Cinco anos depois, o restaurante ganhou uma filial no Fashion Mall, que funcionou durante ótimos 14 anos até ser derrotada pela guerra do tráfico entre Rocinha e Vidigal, que afastou o público de São Conrado. Chico lembra-se dela com saudades. Ele sempre quis ter um bar, e lá conseguiu realizar o seu sonho.
-- O meu bar ideal é o P.J. Clarke’s, em Nova Iorque. O filho do dono viveu no Brasil quando era menino, fala até um pouco de português, e ficamos amigos, -- conta. – Quando abrimos o Guimas em São Conrado, fui lá, fotografei tudo e aproveitei vários detalhes no nosso bar. Ficou tão bom que volta e meia as pessoas nem queriam ir para as mesas, pediam para comer lá mesmo.
O Guimas teve filiais também no Barra Shopping e na Paul Redfern, mas essas foram experiências que não deram certo. A do Barra Shopping foi vítima de uma concepção errada de praça de alimentação que levou pelo ralo vários estabelecimentos; a da Paul Redfern nasceu condenada, porque Chico desprezou a sabedoria popular que marca certos pontos como “caveiras de burro”, lugares onde nada dá certo.
-- É incrível, mas caveira de burro existe mesmo, -- constata Chico. – Eu não acreditava nisso, mas é verdade.
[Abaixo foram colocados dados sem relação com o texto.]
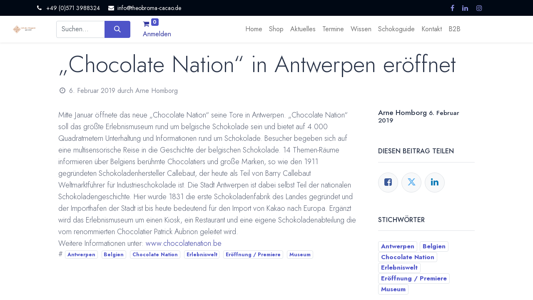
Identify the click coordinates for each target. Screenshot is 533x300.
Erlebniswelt (202, 254)
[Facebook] (388, 182)
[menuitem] (254, 29)
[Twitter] (411, 182)
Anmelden (157, 34)
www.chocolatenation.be (184, 243)
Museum (300, 254)
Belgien (114, 254)
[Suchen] (117, 29)
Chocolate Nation (155, 254)
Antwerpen (81, 254)
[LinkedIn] (435, 182)
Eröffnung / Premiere (253, 254)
Aquele Guimas era ótimo, perfeitinho, mas as pessoas nem se lembravam de que existia...
A moral da história é que, nos planos para os próximos 30 anos, não há nenhum restaurante novo.
-- Nossos copos não são de cristal, nossas toalhas são de papel, mas esse Guiminhas da Gávea vai bem, e é muito pé quente.